| Landeskirche

„Eine gepflegte Ökumene“

Württembergischer Arbeitskreis Orthodoxie wird 40 Jahre alt

Vor 40 Jahren konnte man in Baden-Württemberg mit orthodoxen Christen nicht viel anfangen. Auf staatlichen Formularen war außer evangelisch und katholisch keine andere Konfession vorgesehen - mit der Folge, dass etwa orthodoxe Griechen bei der Kirchensteuer einfach der evangelischen Kirche zugeschlagen wurden. Am 8. Dezember 1978 gründete sich in der Evangelischen Landeskirche in Württemberg der Arbeitskreis Orthodoxe Kirchen. Zum 40. Geburtstag, den der Kreis an diesem Freitag, 23. November, in Stuttgart feiert, ziehen die Verantwortlichen eine positive Bilanz. 

LoloStock - Fotolia.com

Rund zwei Millionen orthodoxe Christen gibt es schätzungsweise in Deutschland - damit stellen sie die drittgrößte Konfession in der Republik dar. Alleine in Baden-Württemberg soll es 140 Gemeinden geben. Die meisten Orthodoxen stammen aus Griechenland, Rumänien oder Serbien. Aber auch Syrer, Russen und Armenier sind im Südwesten vertreten. Orthodoxe Kirchen gingen aus der großen Kirchenspaltung im Mittelalter hervor, als sich lateinische Westkirche mit ihrem Zentrum in Rom und griechische Ostkirche mit dem Zentrum Konstantinopel voneinander trennten. 

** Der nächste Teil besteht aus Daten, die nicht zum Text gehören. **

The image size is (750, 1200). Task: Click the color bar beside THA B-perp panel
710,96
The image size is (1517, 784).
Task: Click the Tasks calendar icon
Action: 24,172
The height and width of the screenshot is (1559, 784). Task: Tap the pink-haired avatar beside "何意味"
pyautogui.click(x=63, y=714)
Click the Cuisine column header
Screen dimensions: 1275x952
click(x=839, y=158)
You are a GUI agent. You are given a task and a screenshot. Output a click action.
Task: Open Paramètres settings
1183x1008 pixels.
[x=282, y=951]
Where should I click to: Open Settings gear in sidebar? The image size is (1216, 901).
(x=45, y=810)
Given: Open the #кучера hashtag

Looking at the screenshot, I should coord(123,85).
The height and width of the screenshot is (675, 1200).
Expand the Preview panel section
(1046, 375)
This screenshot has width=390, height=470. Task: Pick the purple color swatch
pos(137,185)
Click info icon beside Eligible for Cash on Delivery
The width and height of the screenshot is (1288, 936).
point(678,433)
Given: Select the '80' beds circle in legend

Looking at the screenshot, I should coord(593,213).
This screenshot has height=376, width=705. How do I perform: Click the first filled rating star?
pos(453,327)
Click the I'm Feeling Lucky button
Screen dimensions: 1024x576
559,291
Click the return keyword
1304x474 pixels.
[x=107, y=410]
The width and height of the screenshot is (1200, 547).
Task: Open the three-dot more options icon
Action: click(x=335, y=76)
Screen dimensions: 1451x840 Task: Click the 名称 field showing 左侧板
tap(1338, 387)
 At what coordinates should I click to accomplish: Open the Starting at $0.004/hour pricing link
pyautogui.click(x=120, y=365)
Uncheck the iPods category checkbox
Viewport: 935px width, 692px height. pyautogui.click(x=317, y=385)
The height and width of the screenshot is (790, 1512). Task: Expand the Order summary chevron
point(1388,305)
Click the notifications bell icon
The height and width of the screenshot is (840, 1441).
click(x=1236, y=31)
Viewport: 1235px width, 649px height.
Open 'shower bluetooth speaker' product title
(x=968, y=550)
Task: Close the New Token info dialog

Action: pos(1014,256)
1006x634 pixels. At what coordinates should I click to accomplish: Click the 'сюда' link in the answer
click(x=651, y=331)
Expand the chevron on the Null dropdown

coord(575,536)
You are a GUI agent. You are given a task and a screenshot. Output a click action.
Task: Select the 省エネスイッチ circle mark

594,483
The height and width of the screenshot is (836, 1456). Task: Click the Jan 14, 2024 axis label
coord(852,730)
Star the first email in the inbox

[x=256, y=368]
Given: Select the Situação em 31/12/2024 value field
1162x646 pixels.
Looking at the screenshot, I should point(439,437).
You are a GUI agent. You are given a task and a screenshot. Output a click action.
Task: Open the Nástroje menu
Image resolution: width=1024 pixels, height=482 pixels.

Viele orthodoxe Praktiken sind Christen in Deutschland bis heute fremd. Stundenlange Gottesdienste, in denen die Liturgie in einer oft selbst für die Gläubigen unverständlichen Sprache gefeiert wird; die Verehrung von Heiligenbildern; der durch Türen abgeschlossene „allerheiligste“ Altarraum einer Kirche, in den nur die Priester und Diakone dürfen. Von einer württembergischen evangelischen Sonntagsfeier mit offenem Altarraum, kurzer Liturgie und langer Predigt ist das alles weit entfernt. 

Stefan HermannEMH/Gottfried Stoppel

„Begegnen, Kennenlernen, Sprechen“ ist deshalb bis heute das Ziel des württembergischen Arbeitskreises Orthodoxe Kirchen, wie sein Vorsitzender Stefan Hermann sagt. Es gehöre zu einem „guten Umgang mit Vielfalt“, mit Menschen aus der Orthodoxie zu reden und ihren Glauben besser zu verstehen. Er selbst habe bei den Begegnungen viel gelernt. So fasziniere ihn, dass dort im Gottesdienst die Bibel aus dem abgesperrten „Allerheiligsten“ zur Gemeinde getragen werde. „Dadurch stellt sich mir die Frage: Was ist uns Protestanten eigentlich heilig?“

Auch Pfarrerin Senta Zürn, Geschäftsführerin des Arbeitskreises, hat Gefallen an Elementen orthodoxer Frömmigkeit gefunden. In den Gottesdiensten werde das „Geheimnisvolle“ des Glaubens auf vielfältige Weise abgebildet. Gleichzeitig enthalte die Liturgie sehr viele Bibeltexte, was ihr als Protestantin besonders zusage.

Der Arbeitskreis ist keine Einbahnstraße. Zu Gast sind häufig auch orthodoxe Theologiestudenten, die ihrerseits den württembergischen Protestantismus kennenlernen. Für die weltweite Ökumene kann das durchaus Bedeutung entwickeln, da diese Auslandsstudenten in ihrer Heimat oft an wichtige Positionen gelangen. So habe einer inzwischen eine Stelle im Außenamt der Russisch-Orthodoxen Kirche, erläutern Hermann und Zürn. 

Senta Zürnprivat

Der Arbeitskreis, zu dem rund 50 Frauen und Männer gehören, trifft sich seit 40 Jahren drei Mal im Jahr, veranstaltet Tagungen und knüpft auch bei Auslandsreisen Kontakte zu orthodoxen Vertretern. Streitpunkte zwischen protestantischen und orthodoxen Kirchen, darunter die Ordination von Frauen und die Segnung gleichgeschlechtlicher Paare, werden angesprochen, aber nicht in den Mittelpunkt gestellt. Auch die Machtkämpfe zwischen den Patriarchaten von Moskau und Konstantinopel sind Gesprächsthema. Öffentliche Stellungnahmen erarbeitet der Kreis aber nicht. „Wir treiben hier gepflegt Ökumene“, unterstreicht Senta Zürn.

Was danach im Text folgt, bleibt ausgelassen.